Escrito por Marlon Girardello, estudante do Programa de Tutoria – Turma Avançada 2020

“…‘Você é por nós, ou por nossos inimigos?’
‘Nem uma coisa nem outra’, respondeu ele.
 ‘Venho na qualidade de comandante do 
Exército do Senhor’…” 
Josué 5:13-14

INTRODUÇÃO

O coração humano é uma “fábrica de ídolos”, e quando se entra no aspecto político isso se torna mais evidente, devido a passionalidade e devoção das pessoas às ideologias. Nesse caso, inclusive, esses ídolos têm nomes: Capitalismo, Socialismo, Liberalismo, Conservadorismo, Democracia, Nacionalismo, entre outros.

Tendo isso em mente, vemos que o contexto eclesiológico pouco se difere do contexto secular, os ânimos se acirram de igual forma, algo que para aqueles que vivem diante da face de Deus é um contrassenso. Se a Igreja tem um Senhor e um Salvador, por que pessoas buscam remissão em ideologias idólatras? Onde está o corpo de Cristo, a Igreja Militante, como profeta, apontando a Lei do Senhor e chamando seu povo à obediência ao único Deus?

▸ **DADOS FORNECIDOS**
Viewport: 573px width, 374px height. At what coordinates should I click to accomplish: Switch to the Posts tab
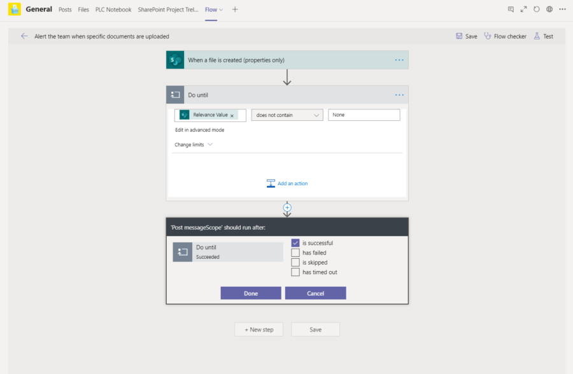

▸ **TAREFA PROPOSTA**
De acordo com o texto extraído, de que modo o coração humano é descrito?

▸ **RESPOSTA ESCRITA**
Como uma “fábrica de ídolos”.